小児におけるS-1108の基礎的・臨床的検討を行った。臨床検討の対象は, 9ヵ月から10才までの11例であった。投与方法は原則として1回3mg/kg, 1日3回 (溶連菌感染の1例は1回2mg/kg, 1日2回), 食後30分経口投与を4~14日間行った。
細菌感染症10例 (菌血症1例, 肺炎4例, 上顎洞炎1例, 百日咳1例, 猩紅熱1例, 溶連菌咽頭炎2例) に対する有効率は100%であった。1例のみ判定不能としたが, メチシリン耐性黄色ブドウ球菌 (MRSA) によるStaphylococcal scalded skin syndrome (SSSS) でγ-Globulinの使用とともに軽快したため, 本剤による効果とは判定し難かった。起炎菌が判明し判定可能な症例では9例中7例が著効, 有効が2例と著効率が勝っており, 全例有効以上であった。
臨床的副作用, 検査値異常は11例全例に認められなかった。
細菌学的効果を判定し得た10例からは, 5菌種14株が分離された。菌種別にみると, Streptococcus pneumoniae 3/5, Haemophilus influenzae 1/2, Branhamella catarrhalis 2/3, Staphylococcus aureus (MRSA) 0/1, Streptococcus pyogenes 3/3がそれぞれ消失した。
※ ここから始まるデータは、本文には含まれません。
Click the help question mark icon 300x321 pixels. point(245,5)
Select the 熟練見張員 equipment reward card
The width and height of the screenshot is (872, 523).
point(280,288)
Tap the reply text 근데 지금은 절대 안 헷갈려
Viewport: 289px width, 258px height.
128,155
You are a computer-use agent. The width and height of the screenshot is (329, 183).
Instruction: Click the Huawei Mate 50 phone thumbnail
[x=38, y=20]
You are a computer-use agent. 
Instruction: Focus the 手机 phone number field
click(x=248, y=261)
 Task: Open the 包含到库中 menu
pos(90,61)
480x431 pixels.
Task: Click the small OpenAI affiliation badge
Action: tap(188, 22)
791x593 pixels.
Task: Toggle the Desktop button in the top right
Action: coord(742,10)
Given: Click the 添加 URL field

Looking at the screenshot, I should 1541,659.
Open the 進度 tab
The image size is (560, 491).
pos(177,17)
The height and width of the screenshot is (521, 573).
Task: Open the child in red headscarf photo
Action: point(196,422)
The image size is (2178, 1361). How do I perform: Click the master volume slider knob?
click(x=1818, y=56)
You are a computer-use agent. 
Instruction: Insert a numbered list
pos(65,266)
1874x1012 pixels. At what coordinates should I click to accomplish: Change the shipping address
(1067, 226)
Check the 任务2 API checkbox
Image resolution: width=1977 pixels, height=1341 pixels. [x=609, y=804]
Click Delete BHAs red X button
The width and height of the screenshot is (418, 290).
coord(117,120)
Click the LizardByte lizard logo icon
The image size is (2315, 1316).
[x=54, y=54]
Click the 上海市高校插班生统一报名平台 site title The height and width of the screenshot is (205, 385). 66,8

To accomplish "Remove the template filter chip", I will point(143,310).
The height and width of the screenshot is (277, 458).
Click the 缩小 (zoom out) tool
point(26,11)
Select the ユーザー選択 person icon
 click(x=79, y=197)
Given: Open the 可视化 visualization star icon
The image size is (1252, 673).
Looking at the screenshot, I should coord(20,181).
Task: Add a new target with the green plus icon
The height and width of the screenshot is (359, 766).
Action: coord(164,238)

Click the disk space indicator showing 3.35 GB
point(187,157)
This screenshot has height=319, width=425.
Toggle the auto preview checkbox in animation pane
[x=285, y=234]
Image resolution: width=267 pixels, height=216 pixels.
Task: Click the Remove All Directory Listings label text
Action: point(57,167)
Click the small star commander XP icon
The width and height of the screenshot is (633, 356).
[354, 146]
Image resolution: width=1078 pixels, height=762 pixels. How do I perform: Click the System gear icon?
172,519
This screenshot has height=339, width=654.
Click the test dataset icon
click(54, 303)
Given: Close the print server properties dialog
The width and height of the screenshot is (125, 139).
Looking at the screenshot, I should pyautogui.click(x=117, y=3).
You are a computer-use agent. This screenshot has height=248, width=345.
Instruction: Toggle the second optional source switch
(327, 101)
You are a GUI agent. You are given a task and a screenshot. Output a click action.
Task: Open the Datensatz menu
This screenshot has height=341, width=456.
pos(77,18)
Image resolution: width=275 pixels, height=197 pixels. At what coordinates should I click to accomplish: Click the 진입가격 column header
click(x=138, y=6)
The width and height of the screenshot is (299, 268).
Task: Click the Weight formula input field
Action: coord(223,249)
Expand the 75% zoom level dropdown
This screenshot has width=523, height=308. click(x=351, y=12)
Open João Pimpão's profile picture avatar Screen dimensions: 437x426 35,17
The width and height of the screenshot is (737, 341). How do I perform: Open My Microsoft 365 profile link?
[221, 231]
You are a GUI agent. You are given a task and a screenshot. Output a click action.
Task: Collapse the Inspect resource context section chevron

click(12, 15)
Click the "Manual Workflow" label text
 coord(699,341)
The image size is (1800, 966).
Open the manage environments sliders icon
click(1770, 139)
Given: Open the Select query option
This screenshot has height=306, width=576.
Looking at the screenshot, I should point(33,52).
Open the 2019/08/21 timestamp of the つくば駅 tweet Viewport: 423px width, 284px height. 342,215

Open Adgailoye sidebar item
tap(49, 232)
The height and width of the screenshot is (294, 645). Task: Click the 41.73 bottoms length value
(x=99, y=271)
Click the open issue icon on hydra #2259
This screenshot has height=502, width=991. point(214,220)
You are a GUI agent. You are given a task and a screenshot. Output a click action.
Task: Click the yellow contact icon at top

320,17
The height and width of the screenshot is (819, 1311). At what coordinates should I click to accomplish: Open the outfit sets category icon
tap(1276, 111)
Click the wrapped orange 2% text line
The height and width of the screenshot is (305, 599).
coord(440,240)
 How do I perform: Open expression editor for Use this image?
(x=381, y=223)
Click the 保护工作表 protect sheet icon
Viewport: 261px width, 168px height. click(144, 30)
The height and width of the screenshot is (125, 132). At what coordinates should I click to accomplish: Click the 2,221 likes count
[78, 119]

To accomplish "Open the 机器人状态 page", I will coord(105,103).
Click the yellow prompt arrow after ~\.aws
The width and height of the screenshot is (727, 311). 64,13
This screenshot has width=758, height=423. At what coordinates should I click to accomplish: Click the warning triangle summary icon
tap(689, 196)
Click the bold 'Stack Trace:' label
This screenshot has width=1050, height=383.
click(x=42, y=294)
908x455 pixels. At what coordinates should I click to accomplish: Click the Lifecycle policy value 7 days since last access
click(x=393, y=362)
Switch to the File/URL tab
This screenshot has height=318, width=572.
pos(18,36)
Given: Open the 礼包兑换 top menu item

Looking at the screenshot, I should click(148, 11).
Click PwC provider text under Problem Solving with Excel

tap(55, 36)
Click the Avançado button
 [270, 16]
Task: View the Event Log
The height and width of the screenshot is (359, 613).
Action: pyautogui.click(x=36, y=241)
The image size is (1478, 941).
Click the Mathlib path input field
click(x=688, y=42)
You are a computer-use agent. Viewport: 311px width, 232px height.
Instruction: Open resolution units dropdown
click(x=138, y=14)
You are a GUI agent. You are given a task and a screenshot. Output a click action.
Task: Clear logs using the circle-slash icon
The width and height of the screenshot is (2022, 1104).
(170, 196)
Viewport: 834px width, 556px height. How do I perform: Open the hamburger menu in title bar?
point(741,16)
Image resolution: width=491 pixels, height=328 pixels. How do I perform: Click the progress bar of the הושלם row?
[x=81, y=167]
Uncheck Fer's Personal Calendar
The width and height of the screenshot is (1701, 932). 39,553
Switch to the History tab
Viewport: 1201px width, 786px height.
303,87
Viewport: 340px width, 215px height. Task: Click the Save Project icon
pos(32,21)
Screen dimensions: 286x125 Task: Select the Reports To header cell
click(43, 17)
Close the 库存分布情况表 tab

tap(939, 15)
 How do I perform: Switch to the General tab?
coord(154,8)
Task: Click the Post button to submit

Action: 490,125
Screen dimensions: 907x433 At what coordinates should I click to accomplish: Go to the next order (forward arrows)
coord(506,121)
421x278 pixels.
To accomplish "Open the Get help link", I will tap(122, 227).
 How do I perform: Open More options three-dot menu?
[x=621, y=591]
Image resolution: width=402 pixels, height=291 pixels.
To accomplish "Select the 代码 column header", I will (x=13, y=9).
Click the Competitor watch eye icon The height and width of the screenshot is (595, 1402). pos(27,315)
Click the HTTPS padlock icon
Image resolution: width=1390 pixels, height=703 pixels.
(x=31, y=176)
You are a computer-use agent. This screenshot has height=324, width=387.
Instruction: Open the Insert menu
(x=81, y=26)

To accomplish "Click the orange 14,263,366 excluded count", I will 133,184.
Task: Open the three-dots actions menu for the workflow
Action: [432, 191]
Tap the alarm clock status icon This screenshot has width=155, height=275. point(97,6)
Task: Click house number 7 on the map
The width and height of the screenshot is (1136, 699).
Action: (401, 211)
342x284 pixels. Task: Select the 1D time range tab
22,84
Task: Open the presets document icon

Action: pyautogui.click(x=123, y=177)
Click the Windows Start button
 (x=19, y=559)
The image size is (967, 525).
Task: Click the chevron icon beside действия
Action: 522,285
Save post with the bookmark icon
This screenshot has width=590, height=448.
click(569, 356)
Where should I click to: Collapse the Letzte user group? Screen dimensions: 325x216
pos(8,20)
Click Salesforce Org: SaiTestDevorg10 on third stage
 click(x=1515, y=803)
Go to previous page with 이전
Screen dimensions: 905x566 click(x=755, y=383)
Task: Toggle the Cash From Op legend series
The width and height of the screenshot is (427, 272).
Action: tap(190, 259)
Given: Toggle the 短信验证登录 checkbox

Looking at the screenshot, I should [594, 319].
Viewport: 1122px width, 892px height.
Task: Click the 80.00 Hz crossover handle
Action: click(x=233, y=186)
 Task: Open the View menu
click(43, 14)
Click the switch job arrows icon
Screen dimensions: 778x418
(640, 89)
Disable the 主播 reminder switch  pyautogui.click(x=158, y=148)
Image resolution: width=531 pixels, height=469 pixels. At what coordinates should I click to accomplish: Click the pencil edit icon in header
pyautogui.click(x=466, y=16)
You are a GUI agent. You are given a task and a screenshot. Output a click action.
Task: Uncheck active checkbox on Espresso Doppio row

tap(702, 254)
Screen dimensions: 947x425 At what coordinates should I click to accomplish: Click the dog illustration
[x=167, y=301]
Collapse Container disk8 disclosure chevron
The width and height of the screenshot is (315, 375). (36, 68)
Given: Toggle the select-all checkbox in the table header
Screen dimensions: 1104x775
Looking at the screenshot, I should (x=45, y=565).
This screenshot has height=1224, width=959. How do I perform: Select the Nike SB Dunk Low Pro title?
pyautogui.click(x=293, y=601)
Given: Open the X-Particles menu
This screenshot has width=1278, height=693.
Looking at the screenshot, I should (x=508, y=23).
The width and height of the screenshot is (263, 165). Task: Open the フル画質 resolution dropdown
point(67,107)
S. pneumoniaeではMICの測定できた4株はすべてペニシリンG (PCG) に対するMICが0.10μg/ml以上のペニシリン低感受性肺炎球菌であることを考慮すると, 成績は良いと考えられた。
2例についてS-1108を3mg/kg, 食後30分経口投与し, 血中濃度を測定した。S-1006の最高血中濃度は投与後1時間と4時間にあり, 各々1.03μg/mlと0.74μg/mlであった。
以上の成績並びにS-1006の肺炎球菌とインフルエンザ菌に対する強い抗菌力から, 本剤は小児の気道感染症の初期治療に単剤で使用し得る有望な抗生物質と考えられた。ただしブドウ球菌による皮膚軟部組織感染症に対しては, やや多めの投与量を用いないと十分な効果が得られない可能性があると考えられた。